Abstract An estimated 40 - 50% of mammalian gut bacteria carry a prophage in their genome. Prophages can be induced upon stress and produce phage particles to infect and kill bacterial populations and thereby directly modulate the composition of the gut microbiota. Despite advances in studying prophages using whole-genome sequencing, challenges in identifying and locating inducible prophages within their host have limited our understanding of phage-bacterial interactions.

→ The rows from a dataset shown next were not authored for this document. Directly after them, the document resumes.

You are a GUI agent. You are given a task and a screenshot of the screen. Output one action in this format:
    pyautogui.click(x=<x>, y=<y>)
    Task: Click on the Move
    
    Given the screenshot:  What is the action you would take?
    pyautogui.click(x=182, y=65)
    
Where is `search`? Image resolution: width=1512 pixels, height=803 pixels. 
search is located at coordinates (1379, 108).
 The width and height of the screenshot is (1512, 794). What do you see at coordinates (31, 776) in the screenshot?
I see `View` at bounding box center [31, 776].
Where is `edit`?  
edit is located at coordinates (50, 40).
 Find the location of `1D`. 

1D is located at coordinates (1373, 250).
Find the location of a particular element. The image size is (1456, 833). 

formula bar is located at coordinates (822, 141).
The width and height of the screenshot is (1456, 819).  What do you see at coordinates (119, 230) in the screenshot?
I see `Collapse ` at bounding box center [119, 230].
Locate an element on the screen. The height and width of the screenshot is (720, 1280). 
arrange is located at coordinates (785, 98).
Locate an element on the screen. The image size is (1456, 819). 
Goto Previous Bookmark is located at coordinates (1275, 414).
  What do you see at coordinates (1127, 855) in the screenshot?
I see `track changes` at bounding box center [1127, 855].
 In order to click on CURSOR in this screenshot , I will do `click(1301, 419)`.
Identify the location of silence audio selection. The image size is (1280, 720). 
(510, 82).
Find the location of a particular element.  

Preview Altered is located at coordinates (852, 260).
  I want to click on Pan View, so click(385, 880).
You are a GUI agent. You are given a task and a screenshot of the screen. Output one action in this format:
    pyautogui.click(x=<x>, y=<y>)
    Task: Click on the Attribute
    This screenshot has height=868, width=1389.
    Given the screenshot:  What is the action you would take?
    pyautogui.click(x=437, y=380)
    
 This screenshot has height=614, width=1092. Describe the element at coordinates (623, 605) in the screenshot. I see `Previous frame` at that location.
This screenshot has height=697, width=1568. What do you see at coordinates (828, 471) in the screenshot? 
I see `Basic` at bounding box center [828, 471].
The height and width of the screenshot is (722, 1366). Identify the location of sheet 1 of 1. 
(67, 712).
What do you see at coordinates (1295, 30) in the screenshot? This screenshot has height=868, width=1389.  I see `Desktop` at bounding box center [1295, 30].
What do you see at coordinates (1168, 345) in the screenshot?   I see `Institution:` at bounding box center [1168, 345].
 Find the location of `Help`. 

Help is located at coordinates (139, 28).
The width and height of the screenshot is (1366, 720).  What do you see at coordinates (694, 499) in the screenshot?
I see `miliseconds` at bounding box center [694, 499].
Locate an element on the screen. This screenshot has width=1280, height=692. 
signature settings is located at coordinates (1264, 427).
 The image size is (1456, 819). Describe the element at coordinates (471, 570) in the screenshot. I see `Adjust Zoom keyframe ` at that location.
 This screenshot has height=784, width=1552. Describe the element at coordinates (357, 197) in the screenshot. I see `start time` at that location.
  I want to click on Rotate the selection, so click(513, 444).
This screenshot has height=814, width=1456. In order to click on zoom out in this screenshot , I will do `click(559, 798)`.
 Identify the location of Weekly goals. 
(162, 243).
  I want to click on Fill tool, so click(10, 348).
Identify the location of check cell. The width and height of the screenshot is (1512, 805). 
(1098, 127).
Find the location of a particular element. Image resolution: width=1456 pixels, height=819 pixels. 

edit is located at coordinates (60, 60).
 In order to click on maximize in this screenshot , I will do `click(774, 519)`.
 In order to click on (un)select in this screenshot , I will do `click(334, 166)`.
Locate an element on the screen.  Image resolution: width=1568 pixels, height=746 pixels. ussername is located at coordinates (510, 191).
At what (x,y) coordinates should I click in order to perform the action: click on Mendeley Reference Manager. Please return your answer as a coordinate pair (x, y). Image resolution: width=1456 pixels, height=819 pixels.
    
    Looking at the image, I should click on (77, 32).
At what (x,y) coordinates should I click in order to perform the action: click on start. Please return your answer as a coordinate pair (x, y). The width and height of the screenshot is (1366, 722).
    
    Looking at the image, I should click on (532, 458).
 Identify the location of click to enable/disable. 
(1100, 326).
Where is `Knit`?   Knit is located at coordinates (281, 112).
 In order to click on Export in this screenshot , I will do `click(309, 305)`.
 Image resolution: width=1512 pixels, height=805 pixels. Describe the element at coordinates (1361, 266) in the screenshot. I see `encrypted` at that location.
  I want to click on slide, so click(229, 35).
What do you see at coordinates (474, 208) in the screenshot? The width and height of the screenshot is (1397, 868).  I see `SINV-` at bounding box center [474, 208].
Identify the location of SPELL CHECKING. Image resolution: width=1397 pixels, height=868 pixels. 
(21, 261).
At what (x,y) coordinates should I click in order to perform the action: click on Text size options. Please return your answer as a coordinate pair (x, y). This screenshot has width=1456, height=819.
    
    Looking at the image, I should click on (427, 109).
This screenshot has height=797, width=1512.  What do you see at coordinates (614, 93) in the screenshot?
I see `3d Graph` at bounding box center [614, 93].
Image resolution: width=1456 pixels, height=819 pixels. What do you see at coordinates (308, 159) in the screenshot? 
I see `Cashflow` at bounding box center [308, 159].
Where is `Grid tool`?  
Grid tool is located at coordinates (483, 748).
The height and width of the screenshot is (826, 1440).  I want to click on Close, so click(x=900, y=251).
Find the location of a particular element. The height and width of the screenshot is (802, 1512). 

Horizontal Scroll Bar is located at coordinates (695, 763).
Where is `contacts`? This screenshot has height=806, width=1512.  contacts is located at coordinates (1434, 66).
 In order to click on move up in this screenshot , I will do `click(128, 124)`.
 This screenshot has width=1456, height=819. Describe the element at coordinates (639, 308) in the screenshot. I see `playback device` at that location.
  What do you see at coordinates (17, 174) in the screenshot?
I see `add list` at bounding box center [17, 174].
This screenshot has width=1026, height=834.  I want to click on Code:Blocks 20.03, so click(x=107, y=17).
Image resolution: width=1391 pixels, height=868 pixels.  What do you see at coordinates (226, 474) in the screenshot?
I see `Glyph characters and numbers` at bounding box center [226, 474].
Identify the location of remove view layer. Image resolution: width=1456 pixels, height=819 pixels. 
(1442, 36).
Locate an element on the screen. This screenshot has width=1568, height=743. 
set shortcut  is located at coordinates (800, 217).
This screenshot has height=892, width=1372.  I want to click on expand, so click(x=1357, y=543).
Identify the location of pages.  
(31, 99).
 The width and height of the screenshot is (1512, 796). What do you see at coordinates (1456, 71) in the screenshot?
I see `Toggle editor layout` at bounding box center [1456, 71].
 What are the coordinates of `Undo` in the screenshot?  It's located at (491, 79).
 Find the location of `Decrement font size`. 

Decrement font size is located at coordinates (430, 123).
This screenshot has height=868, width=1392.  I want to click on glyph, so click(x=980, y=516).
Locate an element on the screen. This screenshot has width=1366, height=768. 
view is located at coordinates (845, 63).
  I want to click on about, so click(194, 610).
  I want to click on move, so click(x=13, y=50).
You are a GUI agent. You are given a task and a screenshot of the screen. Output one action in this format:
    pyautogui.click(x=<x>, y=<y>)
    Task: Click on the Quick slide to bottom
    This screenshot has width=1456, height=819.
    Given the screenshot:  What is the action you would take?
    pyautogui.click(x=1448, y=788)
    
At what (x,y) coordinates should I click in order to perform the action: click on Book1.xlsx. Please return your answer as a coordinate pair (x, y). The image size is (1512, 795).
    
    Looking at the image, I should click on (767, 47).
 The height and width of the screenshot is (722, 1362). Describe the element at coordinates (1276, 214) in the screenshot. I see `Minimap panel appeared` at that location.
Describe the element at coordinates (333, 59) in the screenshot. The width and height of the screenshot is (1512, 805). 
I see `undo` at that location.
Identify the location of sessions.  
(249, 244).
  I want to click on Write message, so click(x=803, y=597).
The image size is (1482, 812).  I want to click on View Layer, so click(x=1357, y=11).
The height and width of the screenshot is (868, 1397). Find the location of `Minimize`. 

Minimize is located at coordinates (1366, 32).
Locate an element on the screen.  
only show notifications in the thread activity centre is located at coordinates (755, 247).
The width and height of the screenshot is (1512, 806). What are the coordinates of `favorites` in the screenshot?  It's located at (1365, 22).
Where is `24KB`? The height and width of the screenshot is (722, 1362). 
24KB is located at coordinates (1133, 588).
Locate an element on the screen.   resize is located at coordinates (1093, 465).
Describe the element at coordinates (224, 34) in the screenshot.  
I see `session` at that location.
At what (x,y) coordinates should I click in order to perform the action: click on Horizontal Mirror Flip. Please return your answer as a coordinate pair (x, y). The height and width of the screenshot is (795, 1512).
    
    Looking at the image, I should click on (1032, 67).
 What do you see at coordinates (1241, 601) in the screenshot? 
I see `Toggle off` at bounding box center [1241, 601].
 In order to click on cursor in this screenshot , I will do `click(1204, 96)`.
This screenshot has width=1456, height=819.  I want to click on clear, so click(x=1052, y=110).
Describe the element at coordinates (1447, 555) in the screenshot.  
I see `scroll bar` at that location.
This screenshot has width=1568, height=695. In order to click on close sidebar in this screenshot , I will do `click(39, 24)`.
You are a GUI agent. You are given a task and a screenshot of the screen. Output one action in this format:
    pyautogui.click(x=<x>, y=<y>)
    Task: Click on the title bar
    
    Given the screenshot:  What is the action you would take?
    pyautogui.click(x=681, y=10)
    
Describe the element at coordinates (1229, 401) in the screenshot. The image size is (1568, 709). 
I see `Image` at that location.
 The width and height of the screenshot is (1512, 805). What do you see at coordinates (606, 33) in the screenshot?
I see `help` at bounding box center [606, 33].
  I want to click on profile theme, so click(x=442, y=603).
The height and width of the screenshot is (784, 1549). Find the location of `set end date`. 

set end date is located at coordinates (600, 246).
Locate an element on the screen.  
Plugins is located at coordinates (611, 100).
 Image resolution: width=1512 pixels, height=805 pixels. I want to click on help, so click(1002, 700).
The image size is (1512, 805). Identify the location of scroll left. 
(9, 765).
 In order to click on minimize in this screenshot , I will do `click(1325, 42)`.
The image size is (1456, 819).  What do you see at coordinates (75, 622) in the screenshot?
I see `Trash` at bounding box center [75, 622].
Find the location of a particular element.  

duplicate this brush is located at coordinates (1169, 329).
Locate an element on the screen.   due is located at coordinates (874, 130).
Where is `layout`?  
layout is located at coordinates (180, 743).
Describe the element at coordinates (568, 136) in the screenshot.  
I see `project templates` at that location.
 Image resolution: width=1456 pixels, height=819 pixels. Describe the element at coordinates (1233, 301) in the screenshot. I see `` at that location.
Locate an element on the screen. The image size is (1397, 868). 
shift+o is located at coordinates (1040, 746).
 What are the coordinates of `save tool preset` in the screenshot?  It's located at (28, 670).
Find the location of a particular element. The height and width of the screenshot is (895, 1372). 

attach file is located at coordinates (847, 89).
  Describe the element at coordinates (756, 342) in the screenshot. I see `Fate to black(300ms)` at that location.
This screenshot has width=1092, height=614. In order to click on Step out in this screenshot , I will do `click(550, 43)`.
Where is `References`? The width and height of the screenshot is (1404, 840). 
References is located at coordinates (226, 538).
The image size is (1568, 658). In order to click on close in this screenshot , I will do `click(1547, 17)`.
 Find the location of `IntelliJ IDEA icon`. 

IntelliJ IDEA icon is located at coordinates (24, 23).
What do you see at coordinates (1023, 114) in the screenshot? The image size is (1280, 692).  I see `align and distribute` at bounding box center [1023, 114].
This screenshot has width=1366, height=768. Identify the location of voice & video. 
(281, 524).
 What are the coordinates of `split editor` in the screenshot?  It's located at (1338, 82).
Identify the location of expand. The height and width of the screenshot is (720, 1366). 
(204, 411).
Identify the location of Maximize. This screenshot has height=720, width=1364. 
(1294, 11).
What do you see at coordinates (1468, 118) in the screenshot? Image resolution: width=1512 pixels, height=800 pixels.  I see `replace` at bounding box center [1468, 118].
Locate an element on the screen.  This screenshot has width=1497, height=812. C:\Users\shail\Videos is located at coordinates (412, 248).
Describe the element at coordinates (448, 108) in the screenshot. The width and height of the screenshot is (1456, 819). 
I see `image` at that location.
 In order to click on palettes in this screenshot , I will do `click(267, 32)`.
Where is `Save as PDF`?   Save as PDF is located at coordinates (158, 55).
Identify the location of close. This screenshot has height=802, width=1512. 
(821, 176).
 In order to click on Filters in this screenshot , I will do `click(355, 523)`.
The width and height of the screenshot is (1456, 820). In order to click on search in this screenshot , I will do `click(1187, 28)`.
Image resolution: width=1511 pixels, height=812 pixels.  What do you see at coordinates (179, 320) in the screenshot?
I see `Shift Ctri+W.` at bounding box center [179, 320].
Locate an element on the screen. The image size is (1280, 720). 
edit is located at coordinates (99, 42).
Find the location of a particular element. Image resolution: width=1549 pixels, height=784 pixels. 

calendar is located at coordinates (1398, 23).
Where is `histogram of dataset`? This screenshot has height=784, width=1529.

We established and experimentally validated methods based on DNA sequencing data to locate inducible prophages in bacterial genomes. This method, implemented as a bioinformatic tool named mVIRs, identifies prophages by analysing the orientation and apparent insert size of paired-end reads aligned to a reference genome and locates the exact genomic coordinates by partially aligned reads. The output of mVIRs builds the foundation to quantify phage-to-host ratios as relative prophage activity levels. Applying mVIRs in four murine model strains, we detected and located six inducible prophages. We also show that mVIRs is applicable to gut microbial community samples, using either publicly available or de novo assembled genomes as reference for the alignment of sequencing reads. Comparing experimentally validated prophage locations to the results from several computational detection tools revealed that phage predictions were both variable and inconsistent across such tools, with only one out of 46 predictions agreeing with the experimentally validated coordinates. The ability to identify prophages de novo and to generate quantitative information of their activity will provide a more comprehensive picture of how phage-bacteria interactions affect our gut microbiota and health.
mVIRs is freely available at github.com/SushiLab/mVIRs.